DATA PROVIDED Start Marker

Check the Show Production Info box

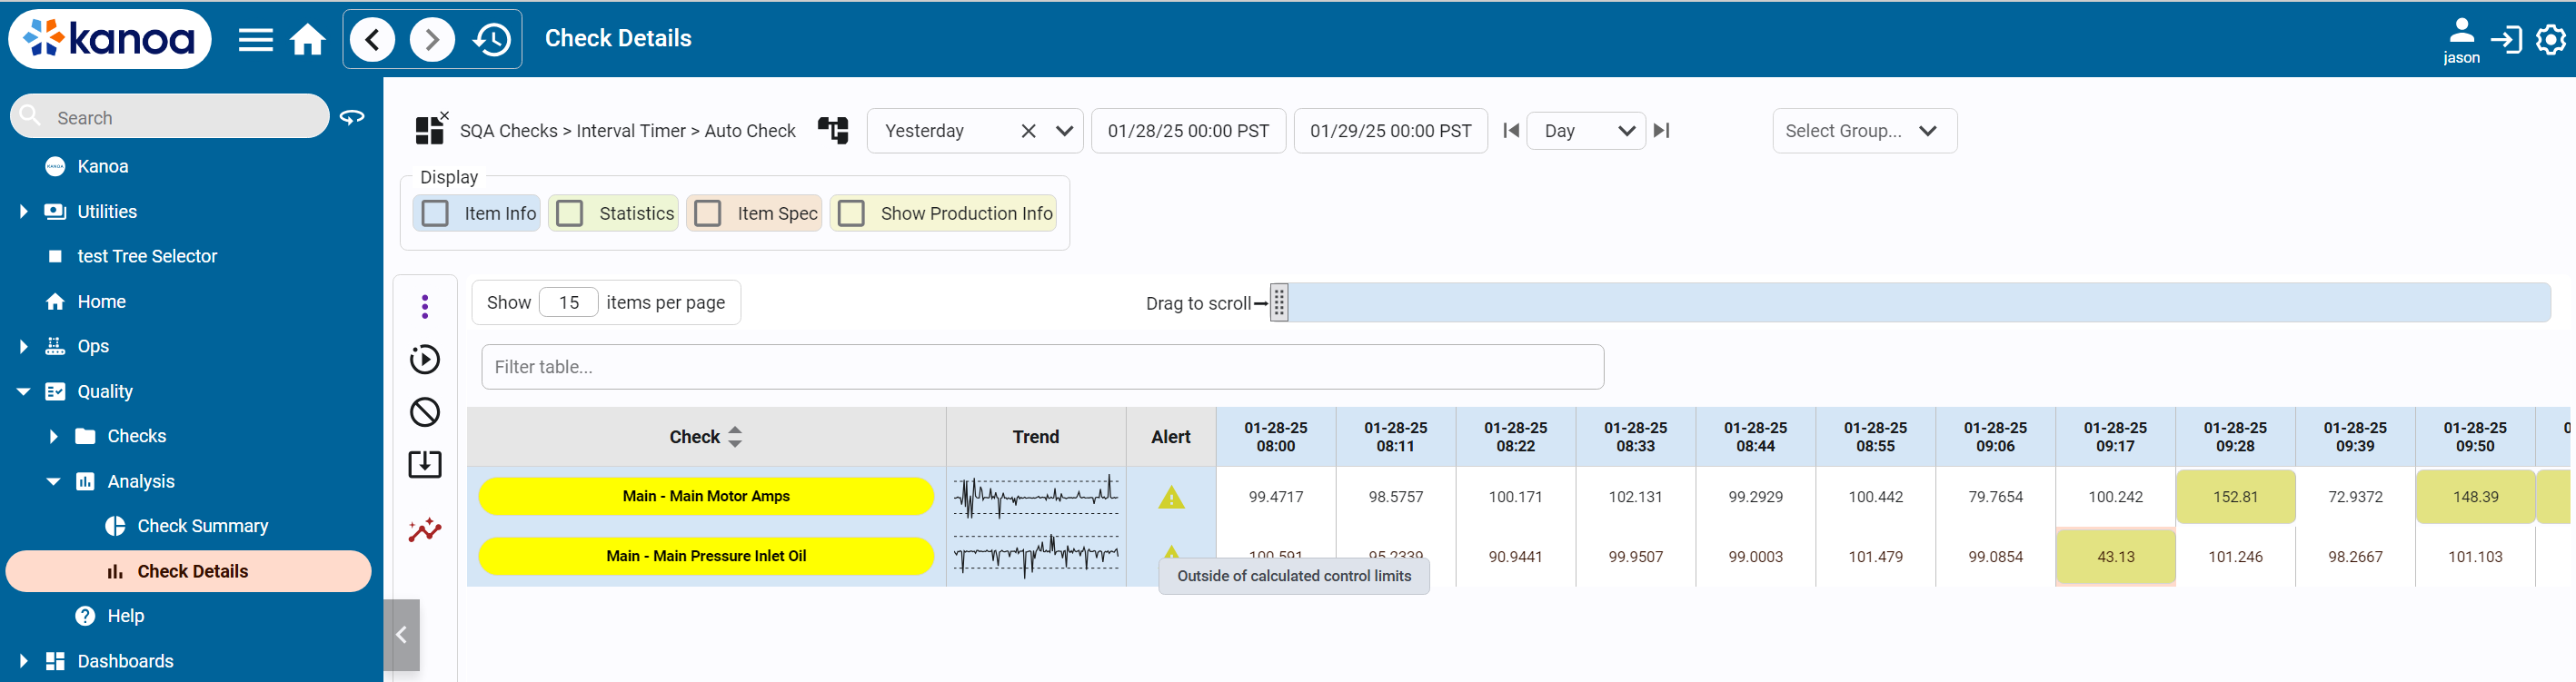click(x=852, y=214)
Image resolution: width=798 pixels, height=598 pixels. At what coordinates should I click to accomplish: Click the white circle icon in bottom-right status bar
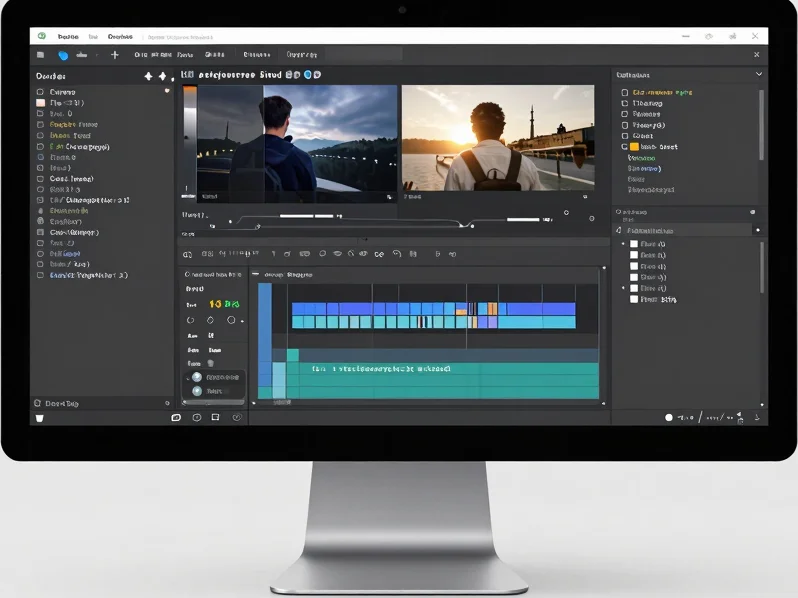(x=669, y=417)
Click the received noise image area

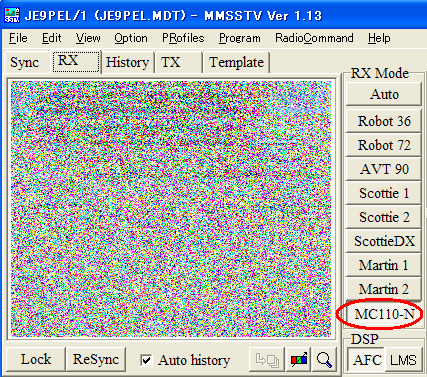point(171,209)
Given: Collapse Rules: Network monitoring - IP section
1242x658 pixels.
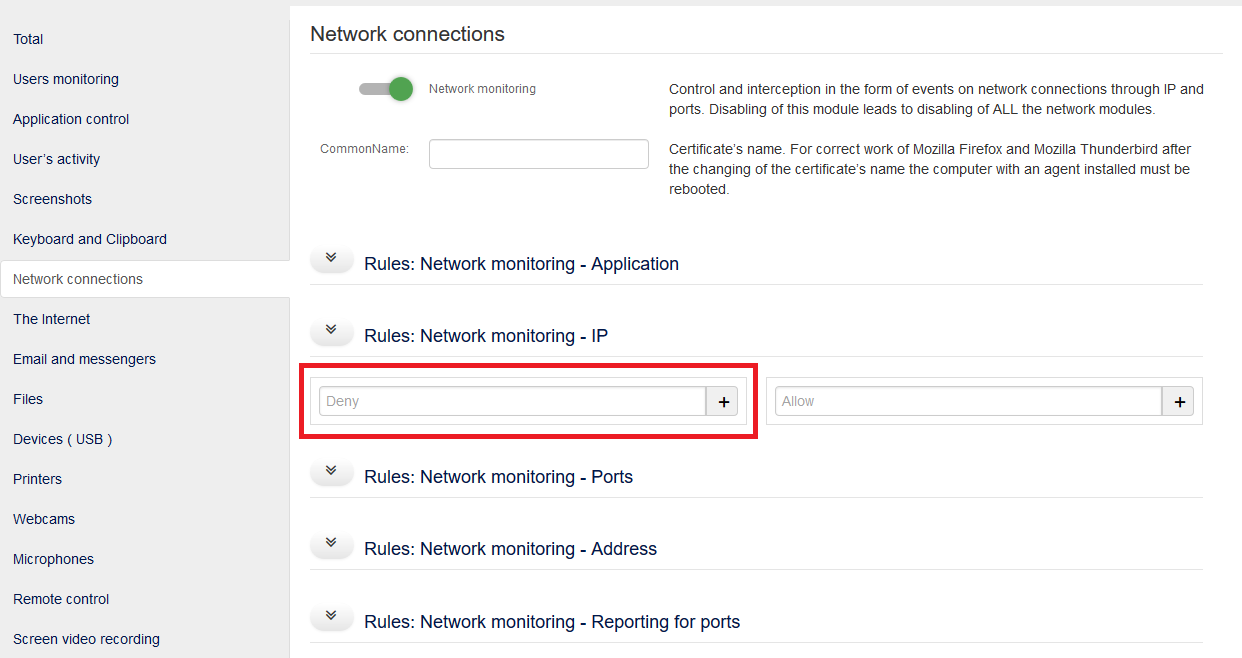Looking at the screenshot, I should pyautogui.click(x=332, y=332).
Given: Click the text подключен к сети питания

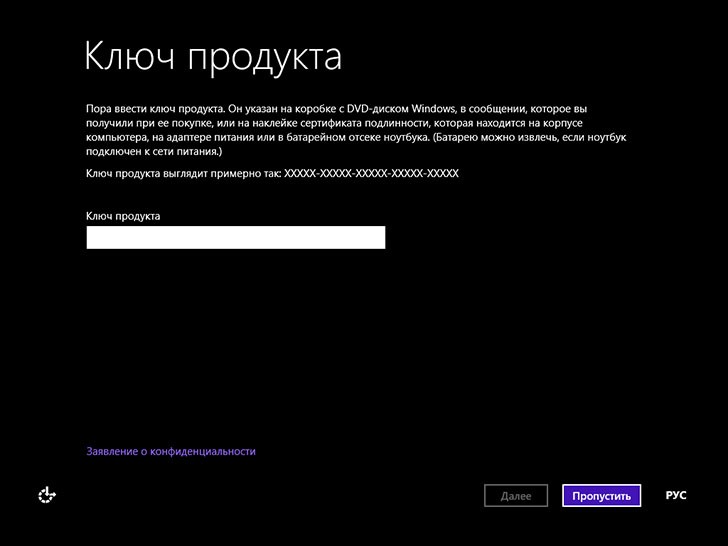Looking at the screenshot, I should [x=155, y=151].

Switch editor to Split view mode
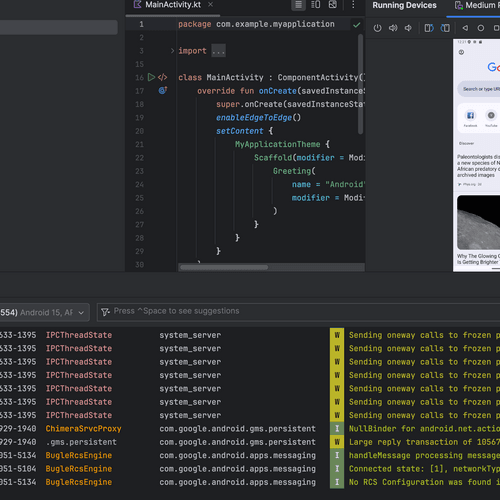(x=316, y=5)
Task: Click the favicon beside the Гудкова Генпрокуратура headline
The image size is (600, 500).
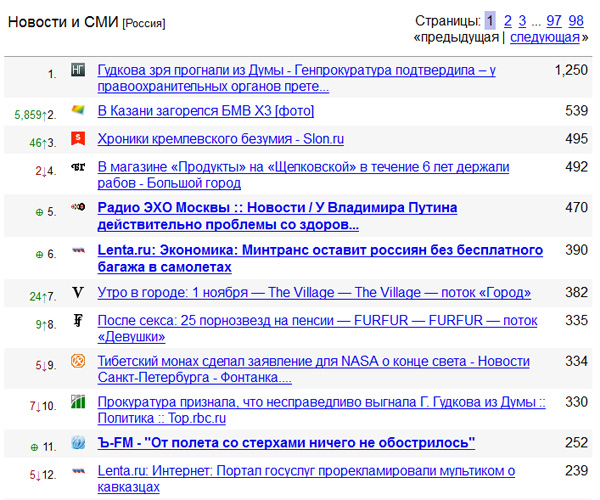Action: click(78, 71)
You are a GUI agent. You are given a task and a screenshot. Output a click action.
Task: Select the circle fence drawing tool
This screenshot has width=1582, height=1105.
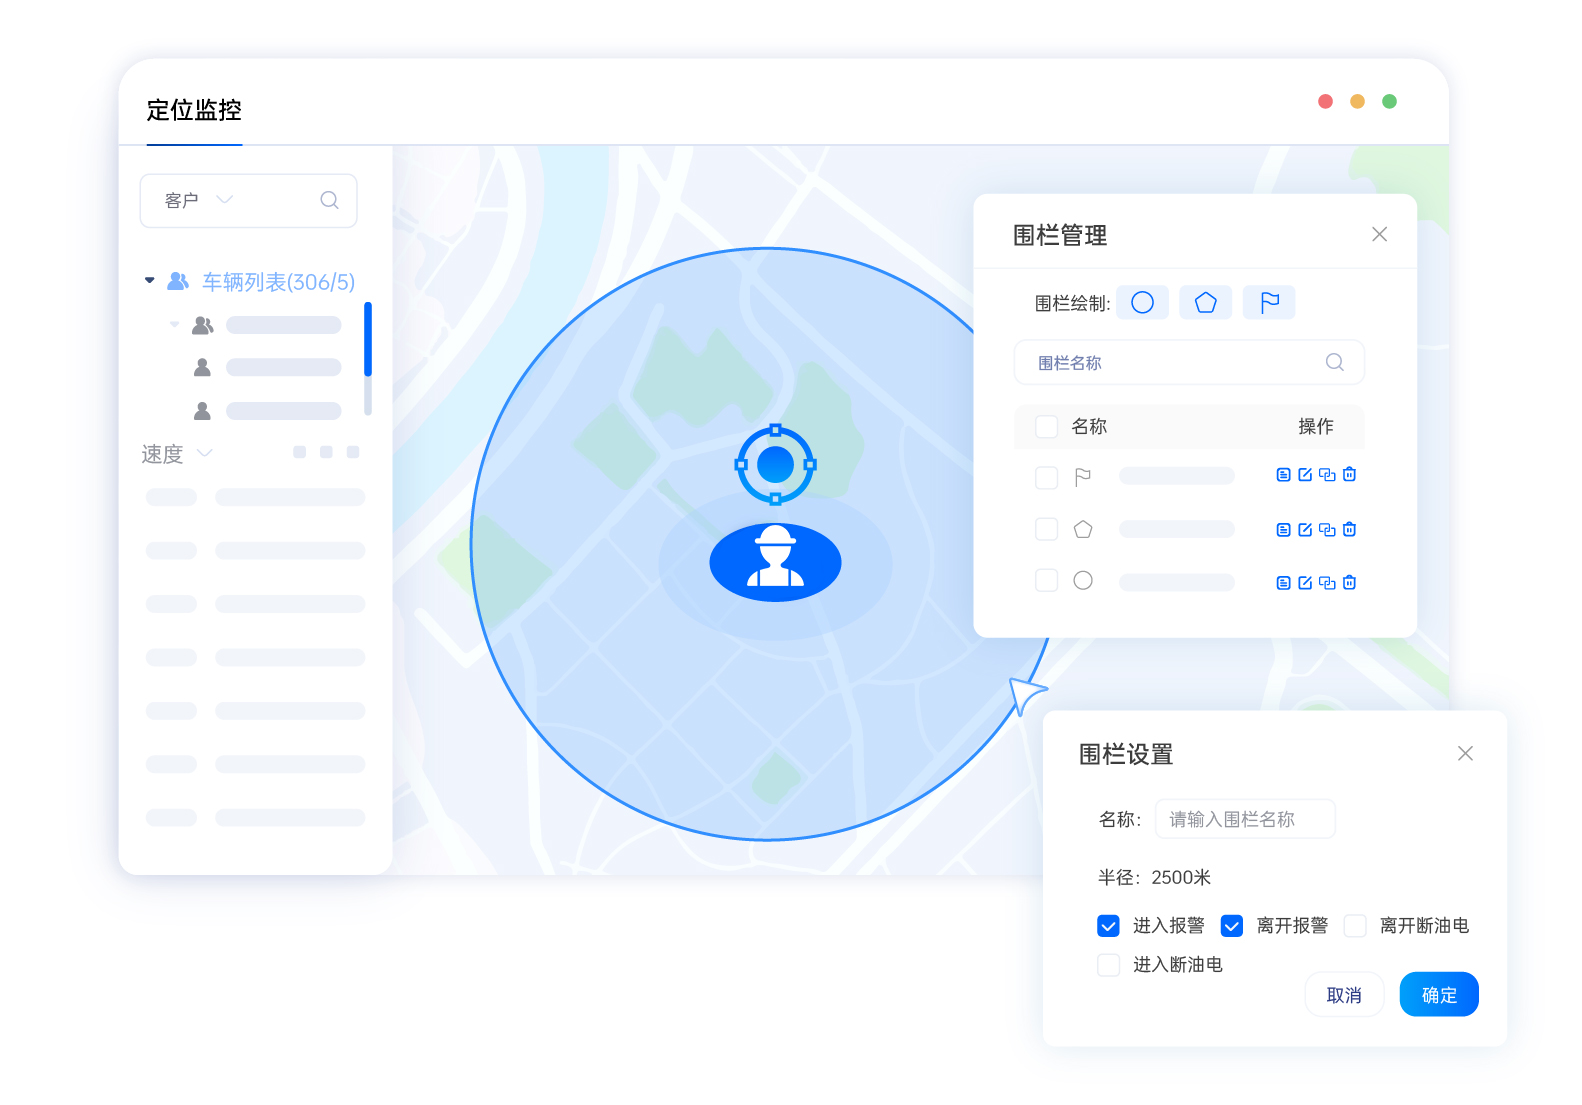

DATA PROVIDED End Marker

WORK TO COMPLETE. The data above should be returned in full, exactly as written, apart from its images.

EXERCISE ANSWER.
Check the Show Production Info box

click(x=852, y=214)
Image resolution: width=798 pixels, height=598 pixels. At what coordinates should I click to accomplish: Click the white circle icon in bottom-right status bar
(x=669, y=417)
Click the received noise image area

point(171,209)
Given: Collapse Rules: Network monitoring - IP section
1242x658 pixels.
Looking at the screenshot, I should pyautogui.click(x=332, y=332).
Given: Click the text подключен к сети питания

Looking at the screenshot, I should [x=155, y=151].

Switch editor to Split view mode
(x=316, y=5)
Task: Click the favicon beside the Гудкова Генпрокуратура headline
The image size is (600, 500).
Action: click(78, 71)
You are a GUI agent. You are given a task and a screenshot. Output a click action.
Task: Select the circle fence drawing tool
This screenshot has width=1582, height=1105.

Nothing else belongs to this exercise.